Closed zhuyifengzju closed 6 years ago
Hi @zhuyifengzju,
I am facing the same issue. As far as a I know, simple examples of the Open AI should run in real time with no problem. However, they run slow and it becomes slower with time. Have you figured out any solution?
@alejodosr Yes, I found out the cause. In the update part, the sess.assign is not pre-defined. The consequence is that as the program runs, it will add more and more new operators. The solution is to define the operators of assignment in initialization part, and use sess.run() in the update part, then the problem of slowing down can be solved.
Thank you @zhuyifengzju. Is that related to actor, critic and target networks? I don't know if I correctly understood the changes you propose.. Could you post some code?
@alejodosr For example,
This is the part that makes the program slower.
def update_target_actor(self):
self.sess.run([
self.t_W1_a.assign(TAUself.W1_a+(1-TAU)self.t_W1_a),
self.t_B1_a.assign(TAUself.B1_a+(1-TAU)self.t_B1_a),
self.t_W2_a.assign(TAUself.W2_a+(1-TAU)self.t_W2_a),
self.t_B2_a.assign(TAUself.B2_a+(1-TAU)self.t_B2_a),
self.t_W3_a.assign(TAUself.W3_a+(1-TAU)self.t_W3_a),
self.t_B3_a.assign(TAUself.B3_a+(1-TAU)self.t_B3_a)])

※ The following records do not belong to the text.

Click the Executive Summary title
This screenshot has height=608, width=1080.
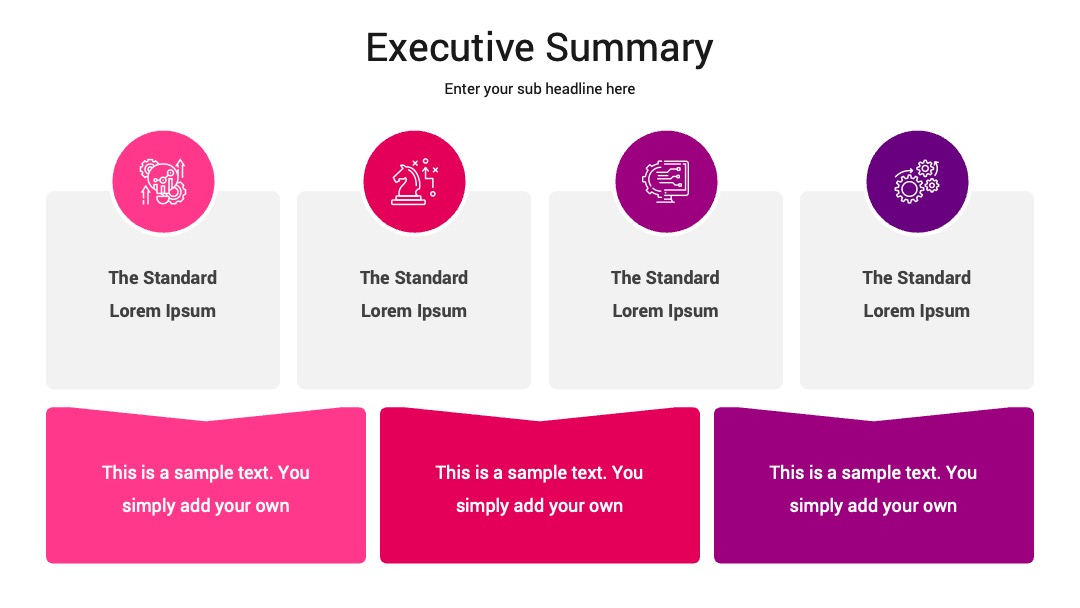point(539,48)
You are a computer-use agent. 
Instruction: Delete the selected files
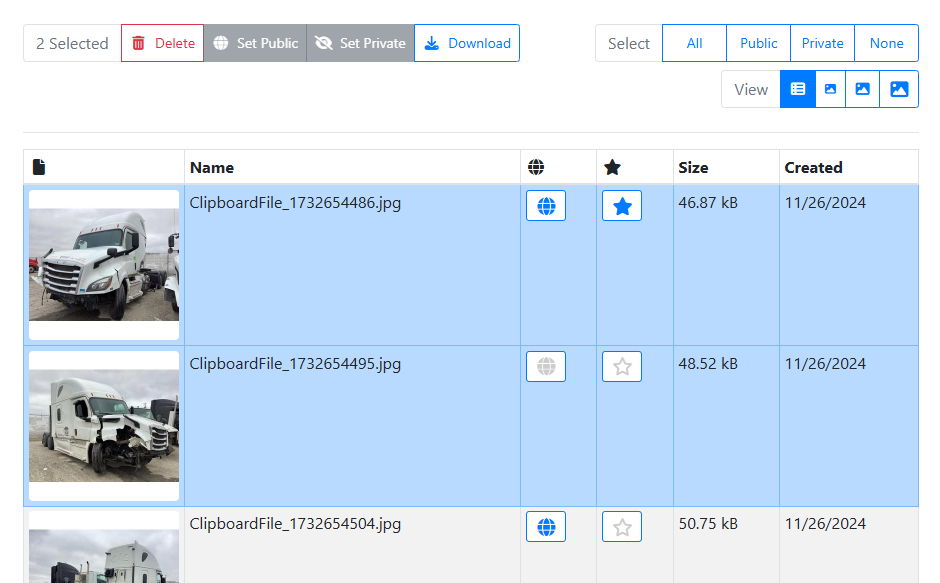pyautogui.click(x=163, y=43)
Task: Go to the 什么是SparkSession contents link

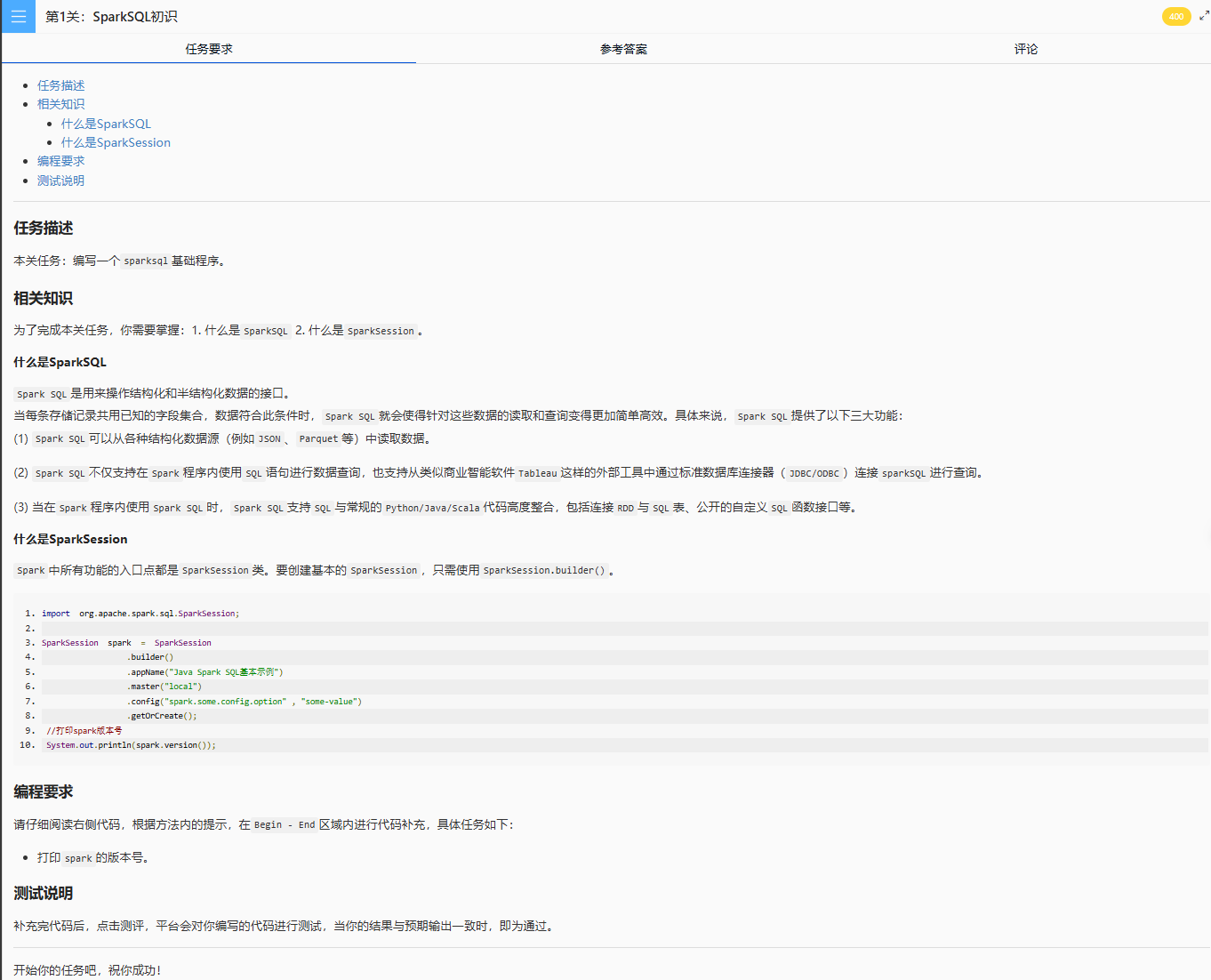Action: pyautogui.click(x=116, y=142)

What I have done is to define a operator in init:
self.update_op = [
self.t_W1_a.assign(tauself.W1_a + (1-tau)self.t_W1_a),
self.t_B1_a.assign(tauself.B1_a + (1-tau)self.t_B1_a),
self.t_W2_a.assign(tauself.W2_a + (1-tau)self.t_W2_a),
self.t_B2_a.assign(tauself.B2_a + (1-tau)self.t_B2_a),
self.t_W3_a.assign(tauself.W3_a + (1-tau)self.t_W3_a),
self.t_B3_a.assign(tauself.B3_a + (1-tau)self.t_B3_a)]
and then in the function update_target_actor, you can simply call: self.sess.run(self.update_op)
Hope it helps.
Thanks! @zhuyifengzju It worked like a charm, you've saved me a lot of time :)
By the way @zhuyifengzju , have you notice that despite of having action bounds for each environment, the action aren't bounded in the end?
action max: [1.0, 1.0] action min: [-1.0, -1.0] Number of States: 11 Number of Actions: 2 Number of Steps per episode: 50
And the actions of the agent:
Action at step 15 : [-0.02675752 0.72265756] Action at step 16 : [-0.68277169 0.72300326] Action at step 17 : [-0.35434261 1.10894008] Action at step 18 : [-0.35992786 1.4588139 ] Action at step 19 : [-0.06045577 1.63727846] Action at step 20 : [-0.50214302 1.42746616]
Any suggestion?
@alejodosr Sorry for my late reply. I think the reason is that when the code deal with boundary, it does not work like a strict constraint as we understand in mathematics. This is just my guess. If I am wrong about this, please point it out. Thank you!
Hello! I have run your code and there is a problem about it. It seems that the update part where tf.assign is used becomes slower as the code keeps running, and it becomes the bottleneck of running speed. I am wondering if you have come across with the same problem? If so, I am looking forward to the solution. Thanks a lot!